Universitas Persatuan Tarbiyah
Sebelumnya baca: Persatuan Tarbiyah yang Jauh dari Umatnya
Kenapa Persatuan Tarbiyah Tidak Punya Universitas? Ini pertanyaan berat. Setelah enam tulisan berturut kemarin, sebenarnya, saya ingin menulis yang lain lagi. capek, selama bertahun-tahun, tiap hari mikirin Persatuan Tarbiyah terus. Capek mikirin perkembangan sekolah terus. Capek mikirin alumni pesantren Tarbiyah gagap baca kitab, tapi tetap dapat ijazah. Capek mikirin intelektual Tarbiyah, setelah jadi sarjana mau ngapain. Capek mikirin kenapa tak ada wacana Islam dalam tubuh Persatuan Tarbiyah, baik wacana hukum Islam, sosial, pemikiran, demokrasi dan kebudayaan.
Saya ingin berhenti memikirkan masalah ini, tapi ada saja yang menjadi alasan untuk tetap memikirkannya. Kenapa capek? Karena tidak ada manfaatnya. Meski diam-diam ada yang memanfaatkan ide-ide itu, yang membuat lebih capek itu, ya biasa, orang-orang kita, sudahlah tidak mau membantu mengembangkannya, cimeehnya banyak pula. Padahal ngak bisa ngapa-ngapain.
Mungkin dia mengira, untuk menemukan satu pemikiran itu seperti buang hajat pagi hari. Mudah dan tak perlu susah payah. Tak perlu membaca dan berdiskusi, tapi begitulah.
Kalau kita sudah bicara sesuatu secara serius, (bahasa saya biasanya agak keras memang), kita bakal disebut sebagai sok hebat atau dibilangin begini, “kamu itu belum apa-apalah. Jangan sok-sok begitu”. tapi lama-lama sadar juga, kok. Satu persatu sudah ada yang nyesal, malah. Mau apa lagi. Sudah telat dan kalian tahu?

> Cuplikan Data:
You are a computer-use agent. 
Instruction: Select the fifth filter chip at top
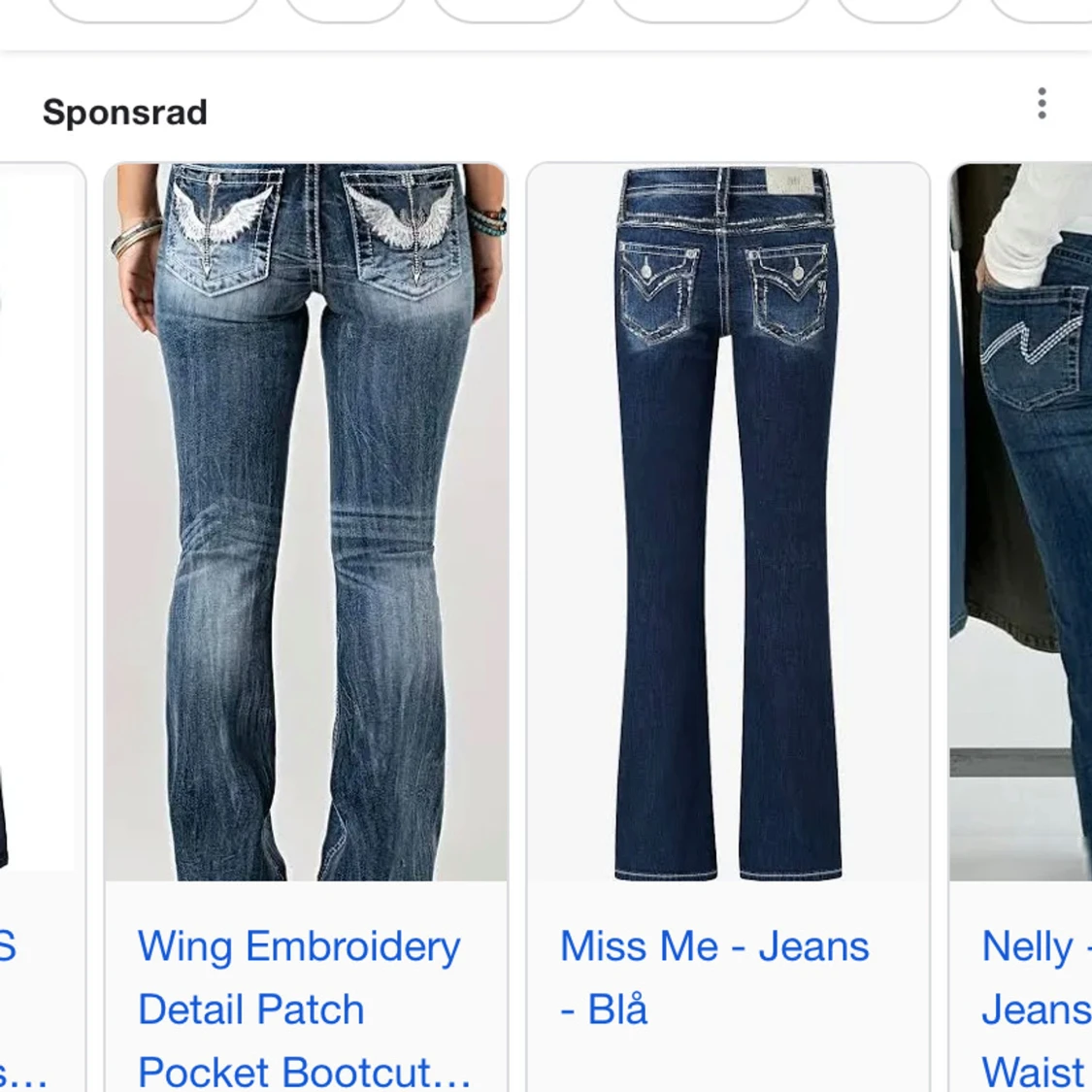coord(899,10)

> Instruksi Tertulis 1: Tentukan apakah setiap pernyataan ini sesuai dengan bacaan tentang Persatuan Tarbiyah: (a) penulis sudah menulis enam tulisan berturut-turut sebelumnya; (b) penulis menganggap memikirkan masalah Persatuan Tarbiyah ada manfaatnya; (c) penulis menyebut alumni pesantren Tarbiyah gagap membaca kitab tetapi tetap mendapat ijazah. Jawab ya atau tidak untuk masing-masing dan kutip kata-kata bacaan yang menentukannya.
> Instruksi Tertulis 2: Dalam bacaan tentang Persatuan Tarbiyah, disebut sebagai apakah orang yang berbicara tentang sesuatu secara serius?
> Instruksi Tertulis 3: Lanjutkan bacaan tentang Persatuan Tarbiyah, dimulai setelah kalimat terakhir yang tercantum.
Baris-baris data tidak diperlukan untuk mengerjakan tugas apa pun di sini.

> Jawaban 1:
(a) Ya: "Setelah enam tulisan berturut kemarin"
(b) Tidak: "Kenapa capek? Karena tidak ada manfaatnya."
(c) Ya: "Capek mikirin alumni pesantren Tarbiyah gagap baca kitab, tapi tetap dapat ijazah."

> Jawaban 2: Orang itu disebut sok hebat.

> Jawaban 3:
Orang yang bilang begini, maaf, kadang ndak ngerti apa yang kita bicarakan tapi mencimeeh itu bagi mereka wajib hukumnya. Kalau kita tidak ikut memberi ide dalam waktu agak lama misalnya, juga tak ada ide lain. Ini yang parah. Tapi ketika kita memberi ide, ada saja kalau tidak mematahkan, ya tak mau membantu. Meski tujuannya untuk semua bukan pribadi. Alasannya, kenapa ia tak diberitahu dari awal. emangnya siapa lho broo?
Sebagian lagi, ini tak kalah parah dan keikhlasan diuji. Kita ada ide yang akan dijadikan proyek, tapi diam-diam, ide itu digarap tanpa pemberitahuan. Oke, kita bantu dari awal, kita beri arahan dan teknis, tapi kemudian kita tidak tahu perkembangan bagaimana, bahkan tiba-tiba pekerjaan itu telah selesai. Dan hebatnya, hal itu diklaim sebagai pemikiran dari mereka. Hebat tho?
Barangkali, sejak dulu inilah sebabnya, banyak intelektual dari kalangan muda Persatuan Tarbiyah tidak banyak yang mau bicara soal Persatuan Tarbiyah. Di samping tak ada manfaatnya, juga tak bakal ada apresiasi dan dukungannya. Kalau pun ada, paling disuruh kerjakan sendiri. Mau apa coba?
Meski saya ingin berhenti membicarakan Persatuan Tarbiyah, tapi malu belum akan dibagi. Malu kenapa? Ketika ada orang mempertanyakan bagaimana kondisi Persatuan Tarbiyah sekarang? Pertanyaan ini sama seperti orang bertanya, tentang orang sakit yang bakal mati. Nyesek banget.
Pertanyaan itu muncul kemarin di sekolah Pascasarjana UIN. Teman saya pun ‘ngadu’. Kemarin itu, teman saya ditanya oleh Prof. Iik Arifin Mansurnoor, tentang Islam di PERTI (Persatuan Tarbiyah, tapi beliau tahunya PERTI). Pertanyaannya tak sederhana, yakni: apa wacana keislaman PERTI yang berkembang saat ini? Kenapa Persatuan Tarbiyah tidak punya universitas?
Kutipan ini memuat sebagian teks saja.